Nuklearstrom aus Reaktoren
Eine ebenfalls hohe Ausbeute und Gesamtleistung böte die Nutzung eines Kernreaktors, der mittels einer ablaufenden Kettenreaktion Wärme freisetzt, welche wiederum zur Erhitzung eines Arbeitsmediums und Antrieb eines Generators genutzt würde. Auch dieses System müsste in sich geschlossen ausgelegt sein, das Arbeitsmedium also ständig recyclen.

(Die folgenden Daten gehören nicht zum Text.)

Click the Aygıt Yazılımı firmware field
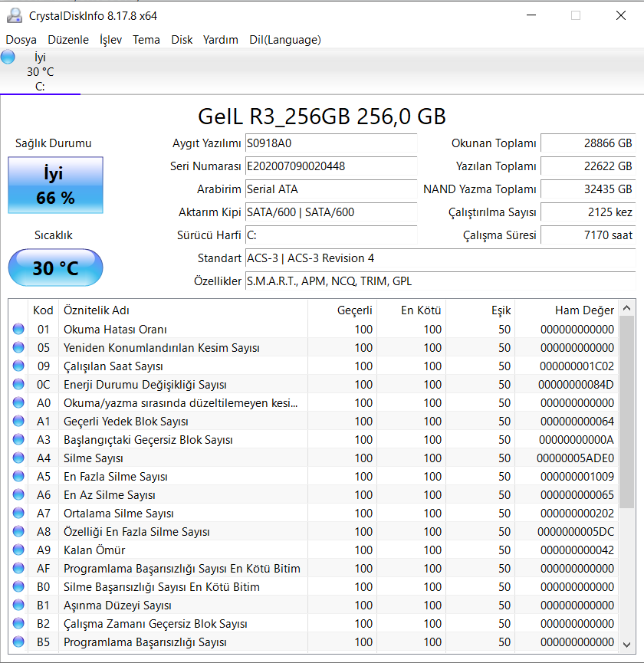 tap(330, 143)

Erfahrungen mit solchen Kleinstreaktoren gibt es unter anderem aus Luftfahrtversuchen und aus atomar betriebenen U-Booten. Eine solch komplexe Maschine aber auf den Mond zu bringen und dort weitestgehend autonom zu betreiben, dürfte die größte Herausforderung sein. Die Ent- und Versorgung der Brennelemente dürfte ebenfalls nicht trivial sein.

Künstlerische Darstellung eines ersten Außenpostens der Menschheit auf dem Mond.
(Bild: NASA)

Vergleich der Systeme

Jedes der oben genannten Konzepte hat seine Vor- und Nachteile. Leistungsaspekte sprechen für nukleare Techniken. Logistik-, Risiko- und Komplexitätsaspkete favorisieren Lösungen mit Solarstrom. Im Vergleich ergibt sich aber noch ein Aspekt: Redundanz bzw. Sicherheit. Der Betrieb von Solarzellen in Kombination mit Batterien oder auch Brennstoffzellen zeichnet sich durch eine hohe Redundanz aus. Beim Aufbau ließen sich viele unabhängige Kleinstenergiestationen über eine größere Fläche verteilen. Sollte eine von ihnen ausfallen, sei es durch Abnutzung, Treffer eines Mikrometeoriten oder Abschaltung zur Wartung, dann können die verbleibenden Versorgungsstationen weiter betrieben werden, so dass sich im Gesamtnetz fast keine Auswirkungen ergeben.

Setzt man hingegen auf einige wenige aber sehr leistungsfähige nukleare Anlagen, dann ist Redundanz nur noch teilweise (RTGs, SRGs) oder auch gar nicht mehr gegeben (Kernreaktor). Fällt eines dieser Systeme aus, sind die Folgen ungleich größer als bei einem weit dislozierten System aus kleinen Baugruppen.

Welches der Konzepte sich letztlich durchsetzen wird, werden die nächsten zehn Jahre zeigen. Wahrscheinlich werden die Konzepte und Systeme auch mit der “Kolonie” der Menschheit auf dem Mond mitwachsen. Wenn eine Basis eine gewisse Größe überschreitet, werden immer höhere Leistungen benötigt. Gleichzeitig wird die Infrastruktur auf dem Mond mitwachsen. Dann kann der Zeitpunkt kommen, dass von dem einen System auf ein anderes, vorher unvorteilhaftes, umgeschwenkt wird.